RE: New version of TR29:

From: Marco Cimarosti (
Date: Wed Aug 14 2002 - 13:52:21 EDT

[[ I feel very ashamed to confess that I have found more errors in the
rules. :-(((
My humblest apologies: version 3 is attached. I have re-read it a few times
and found no more problems. ]]

Philipp Reichmuth wrote:
> Hello Marco,
> Your definition of "LatinVowel" is problematic. Is "Y" only a vowel in
> French? In a word such as "yeux", it certainly is a consonant. Could
> this lead to problems?

I don't think so, but I wait for the opinion of French speakers.

What I can see is that things like "l'yaourt" [lja'ur] are normal in French
spelling, and sometimes are to be found also in Italian ("l'yoghurt"

Consonants [j] and [w] have the special status of "semivowels" in romance
languages, which means that they often behave as vowels do, including in the
rules for elision.

In fact, I wondered whether also "J" and "W" should be included, to catch
some old Italian usages like "l'Jugoslavia" or "l'whisky".

> Defining such classes has the problem that they easily appear too
> general. The mere name "LatinVowel" looks too much like this class was
> supposed to contain all vowels of the Latin script regardless of
> language, but these wouldn't obviously be limited to your selection.
> You have to make this really clear. It is *so* tempting to assume that
> these are all the possible vowels that somebody is probably going to
> do it and base some completely non-apostrophe-related algorithm on it,
> just because he can easily extract this information from some Unicode
> data.

I assumed that only those few vowels would be used in French or Italian, in
combination with elision. That's why I have excluded things like Dutch "IJ"
or IPA vowels. Including these vowels is bringing no benefit to French or
Italian, but risks to collide with some unanticipated usage in some other

But, of course, I am aware that there are edge cases that will not be
captured in the general case. I have named one of these edge cases (the
Breton trigraph "c'h"), but it's not difficult to come up with more -- e.g.,
when the apostrophe is used as a diacritic applied to consonants (such as
the Wade-Giles romanization of Chinese "K'ang-hsi").
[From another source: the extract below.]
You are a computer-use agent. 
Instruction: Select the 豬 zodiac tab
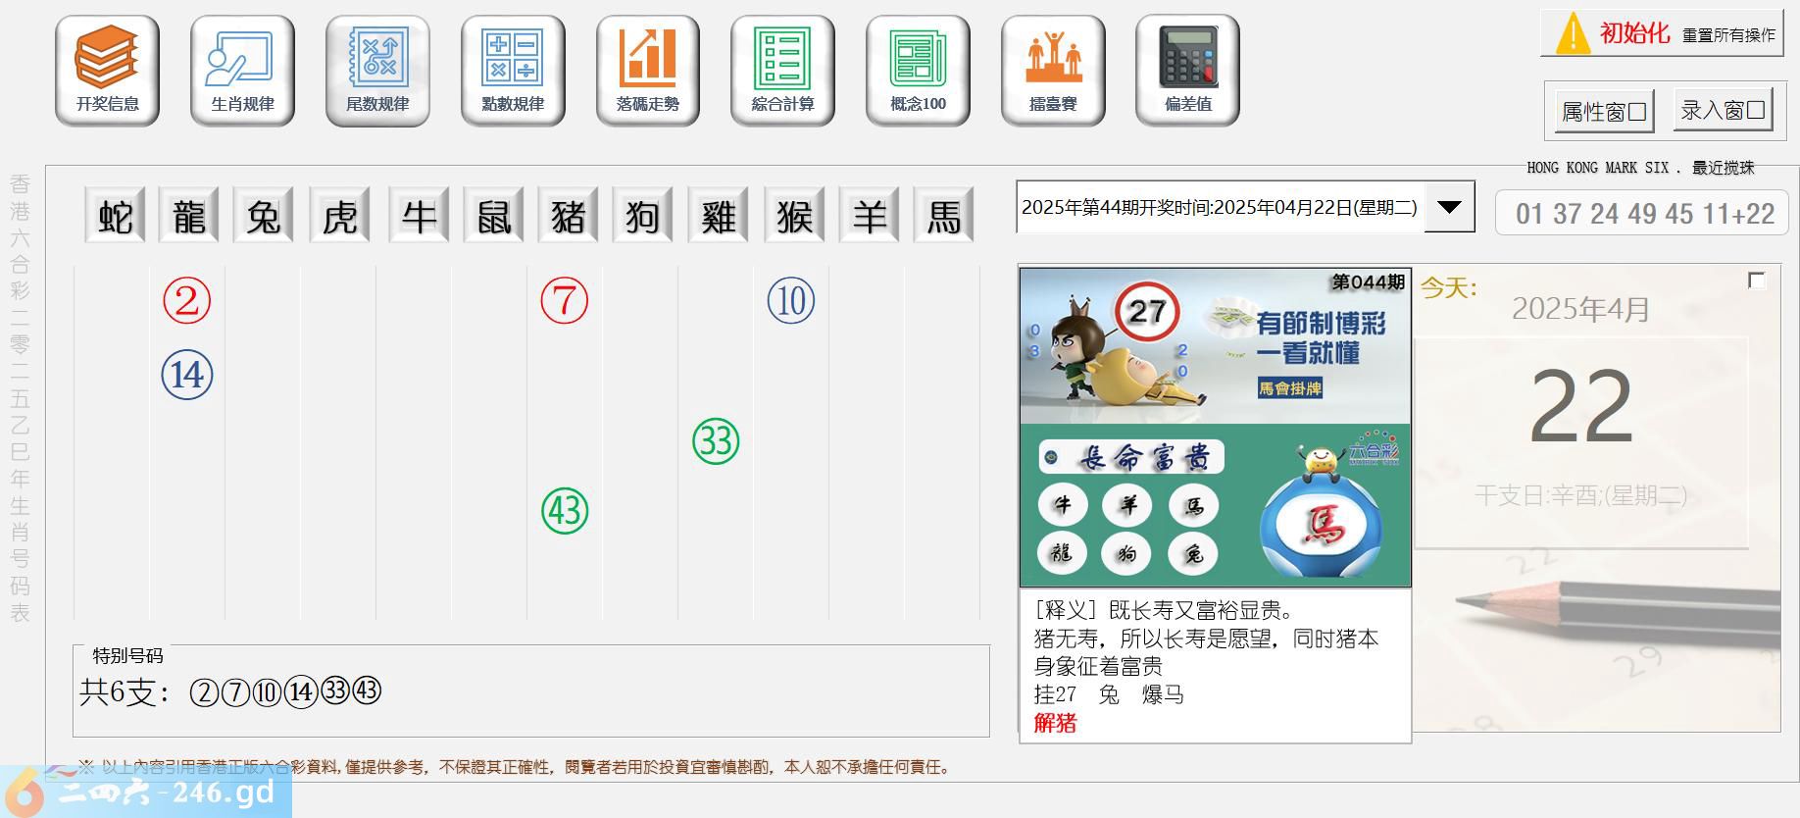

This is also true (and accounted for) with the current definition of the
UTR, but I found that the ubiquitous French and Italian "l'" and "d'", etc.
cannot be seen as "edge cases".

BTW, notice that I didn't include precomposed accented letters because I
understand UTR#29 works on NFD normalized text.

> Better name them something less potentially misleading like
> ItalianFrenchVowel, if you need this character class - it also better
> reflects the purpose of the thing.

That's is fine. I just wanted to suggest a possibility, not to substitute
the UTC's work in defining the precise wording of their documents.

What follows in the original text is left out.